É claro que o reconhecimento de um selo pode abrir portas. Existem casos em que artistas construíram relações produtivas, duradouras e honestas com labels que entenderam sua proposta estética. Mas isso não necessariamente nasce de um projeto feito sob medida para agradar. Mais comum é que a conexão aconteça quando o artista já encontrou sua própria voz, sendo justamente essa singularidade que chama atenção dos curadores. Consistência e autenticidade tendem a ter mais valor do que tentativas de se enquadrar em expectativas externas.

Um exemplo emblemático disso é o caso de selos como a Bedrock de John Digweed, que se tornou referência justamente por estar sempre em movimento, olhando para artistas com música de caráter inovador, e hoje é reverenciado não por ter “uma fórmula de sucesso”, mas por ter permitido que artistas como Guy J ou Davi seguissem caminhos únicos. O mesmo vale para selos como a Border Community, Perlon, Ostgut Ton (em sua fase mais ativa), ou mesmo a Hessle Audio, todos espaços que premiaram a singularidade e nunca foram moldes para quem buscava fórmulas prontas.

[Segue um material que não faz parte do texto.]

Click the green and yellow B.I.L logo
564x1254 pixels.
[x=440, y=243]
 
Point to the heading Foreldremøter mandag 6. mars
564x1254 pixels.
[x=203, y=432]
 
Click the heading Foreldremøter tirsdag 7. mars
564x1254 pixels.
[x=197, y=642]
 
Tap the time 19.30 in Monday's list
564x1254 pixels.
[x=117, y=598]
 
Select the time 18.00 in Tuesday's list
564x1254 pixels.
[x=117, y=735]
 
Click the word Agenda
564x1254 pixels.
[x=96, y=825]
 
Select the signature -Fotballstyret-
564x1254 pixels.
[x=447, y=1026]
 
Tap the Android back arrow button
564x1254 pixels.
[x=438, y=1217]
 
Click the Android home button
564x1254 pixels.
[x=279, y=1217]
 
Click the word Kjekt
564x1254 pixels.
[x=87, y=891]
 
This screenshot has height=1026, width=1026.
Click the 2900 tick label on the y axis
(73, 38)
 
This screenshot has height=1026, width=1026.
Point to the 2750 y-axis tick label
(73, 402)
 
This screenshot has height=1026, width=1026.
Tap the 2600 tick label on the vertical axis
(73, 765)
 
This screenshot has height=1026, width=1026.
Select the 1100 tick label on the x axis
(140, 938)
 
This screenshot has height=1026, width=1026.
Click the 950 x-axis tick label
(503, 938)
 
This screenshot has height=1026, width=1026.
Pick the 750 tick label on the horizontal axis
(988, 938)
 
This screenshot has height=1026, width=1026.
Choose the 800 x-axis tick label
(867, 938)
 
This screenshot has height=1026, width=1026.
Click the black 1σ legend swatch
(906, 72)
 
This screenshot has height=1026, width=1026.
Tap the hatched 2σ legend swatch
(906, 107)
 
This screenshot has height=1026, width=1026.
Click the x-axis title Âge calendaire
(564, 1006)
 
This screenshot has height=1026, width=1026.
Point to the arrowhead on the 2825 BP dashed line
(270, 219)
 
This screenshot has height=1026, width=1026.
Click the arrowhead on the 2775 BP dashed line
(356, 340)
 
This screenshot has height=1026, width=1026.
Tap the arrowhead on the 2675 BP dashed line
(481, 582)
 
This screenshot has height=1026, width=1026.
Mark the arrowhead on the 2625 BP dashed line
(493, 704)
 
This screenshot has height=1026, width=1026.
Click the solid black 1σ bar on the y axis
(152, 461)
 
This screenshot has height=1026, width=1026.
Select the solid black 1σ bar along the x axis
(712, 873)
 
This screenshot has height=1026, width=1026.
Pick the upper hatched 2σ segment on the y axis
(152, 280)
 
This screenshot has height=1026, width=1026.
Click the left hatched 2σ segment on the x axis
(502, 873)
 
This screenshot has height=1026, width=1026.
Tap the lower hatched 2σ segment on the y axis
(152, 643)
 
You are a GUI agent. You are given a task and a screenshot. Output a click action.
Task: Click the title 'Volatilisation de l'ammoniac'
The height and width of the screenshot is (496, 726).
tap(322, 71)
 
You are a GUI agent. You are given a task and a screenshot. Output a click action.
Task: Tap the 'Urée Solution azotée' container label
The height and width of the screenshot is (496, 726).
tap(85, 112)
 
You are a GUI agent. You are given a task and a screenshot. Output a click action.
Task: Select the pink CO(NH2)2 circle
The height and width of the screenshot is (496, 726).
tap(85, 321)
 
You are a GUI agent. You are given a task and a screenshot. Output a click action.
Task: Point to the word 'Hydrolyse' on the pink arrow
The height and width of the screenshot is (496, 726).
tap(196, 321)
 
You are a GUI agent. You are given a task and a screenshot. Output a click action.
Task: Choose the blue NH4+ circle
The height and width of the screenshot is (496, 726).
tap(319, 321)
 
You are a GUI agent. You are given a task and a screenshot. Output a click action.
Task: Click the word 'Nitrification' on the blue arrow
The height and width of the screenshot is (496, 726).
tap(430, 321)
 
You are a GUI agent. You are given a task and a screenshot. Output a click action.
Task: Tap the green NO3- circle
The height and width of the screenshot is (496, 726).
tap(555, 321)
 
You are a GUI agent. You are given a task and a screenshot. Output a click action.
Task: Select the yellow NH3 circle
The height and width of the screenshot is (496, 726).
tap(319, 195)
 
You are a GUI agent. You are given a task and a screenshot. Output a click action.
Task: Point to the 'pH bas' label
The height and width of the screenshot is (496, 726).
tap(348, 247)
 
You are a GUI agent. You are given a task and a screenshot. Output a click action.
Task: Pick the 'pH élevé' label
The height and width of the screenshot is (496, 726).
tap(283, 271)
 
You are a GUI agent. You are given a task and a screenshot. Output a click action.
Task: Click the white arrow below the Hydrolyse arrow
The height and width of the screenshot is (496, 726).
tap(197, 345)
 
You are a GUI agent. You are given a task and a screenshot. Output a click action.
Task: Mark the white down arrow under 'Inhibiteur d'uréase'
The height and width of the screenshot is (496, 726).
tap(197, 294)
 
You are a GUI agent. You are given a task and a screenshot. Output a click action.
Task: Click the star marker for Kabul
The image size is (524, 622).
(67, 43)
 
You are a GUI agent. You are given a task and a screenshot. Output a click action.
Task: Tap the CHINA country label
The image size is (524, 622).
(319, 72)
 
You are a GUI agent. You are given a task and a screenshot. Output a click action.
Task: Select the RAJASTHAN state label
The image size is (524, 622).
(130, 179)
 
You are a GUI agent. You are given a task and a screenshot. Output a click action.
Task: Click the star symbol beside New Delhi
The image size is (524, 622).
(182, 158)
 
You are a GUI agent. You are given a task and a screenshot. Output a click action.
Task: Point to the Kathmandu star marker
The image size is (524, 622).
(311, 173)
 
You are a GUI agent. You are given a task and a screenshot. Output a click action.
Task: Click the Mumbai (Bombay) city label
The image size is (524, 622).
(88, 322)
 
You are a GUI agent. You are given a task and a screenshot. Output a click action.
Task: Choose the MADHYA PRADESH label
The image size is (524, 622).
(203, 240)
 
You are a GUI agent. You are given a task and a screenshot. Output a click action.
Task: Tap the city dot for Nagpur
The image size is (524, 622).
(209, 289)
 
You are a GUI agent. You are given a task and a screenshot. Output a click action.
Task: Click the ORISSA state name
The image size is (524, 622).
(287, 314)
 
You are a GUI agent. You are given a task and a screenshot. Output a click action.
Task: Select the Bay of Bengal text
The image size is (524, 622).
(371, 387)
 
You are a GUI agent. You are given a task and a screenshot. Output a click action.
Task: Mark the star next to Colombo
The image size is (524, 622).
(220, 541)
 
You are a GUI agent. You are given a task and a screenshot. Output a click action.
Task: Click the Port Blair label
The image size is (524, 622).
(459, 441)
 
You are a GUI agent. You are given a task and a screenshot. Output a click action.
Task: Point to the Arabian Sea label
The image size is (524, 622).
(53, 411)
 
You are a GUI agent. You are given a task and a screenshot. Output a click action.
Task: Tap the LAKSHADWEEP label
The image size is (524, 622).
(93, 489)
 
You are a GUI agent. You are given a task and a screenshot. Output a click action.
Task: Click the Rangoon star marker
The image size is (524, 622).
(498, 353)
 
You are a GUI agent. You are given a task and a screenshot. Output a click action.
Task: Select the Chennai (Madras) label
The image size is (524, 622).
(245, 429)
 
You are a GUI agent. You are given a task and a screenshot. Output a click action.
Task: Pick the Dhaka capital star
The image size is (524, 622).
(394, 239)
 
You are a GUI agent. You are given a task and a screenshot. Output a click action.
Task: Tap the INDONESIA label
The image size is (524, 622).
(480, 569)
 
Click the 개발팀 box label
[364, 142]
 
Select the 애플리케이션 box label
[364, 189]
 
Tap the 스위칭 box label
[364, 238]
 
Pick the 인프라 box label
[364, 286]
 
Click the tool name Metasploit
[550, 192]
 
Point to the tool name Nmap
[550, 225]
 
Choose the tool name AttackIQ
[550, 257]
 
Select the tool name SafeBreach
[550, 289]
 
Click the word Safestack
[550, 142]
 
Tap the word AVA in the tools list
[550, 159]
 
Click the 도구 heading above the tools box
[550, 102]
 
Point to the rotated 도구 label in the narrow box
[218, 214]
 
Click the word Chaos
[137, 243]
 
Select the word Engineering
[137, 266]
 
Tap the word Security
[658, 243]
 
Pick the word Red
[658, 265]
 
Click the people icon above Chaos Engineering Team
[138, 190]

No fim das contas, a recomendação mais valiosa talvez seja a mais simples: ao invés de mirar em selos, mire em desenvolver algo que seja verdadeiro. Há mais potência em um artista que constrói aos poucos sua linguagem do que em alguém que, por meses, tenta emular o que acha que os outros querem ouvir. A música que resiste ao tempo raramente nasceu de uma tentativa de agradar. E os artistas que deixaram marcas profundas, na maior parte dos casos, foram os que não tinham onde se encaixar, até criarem seus próprios espaços.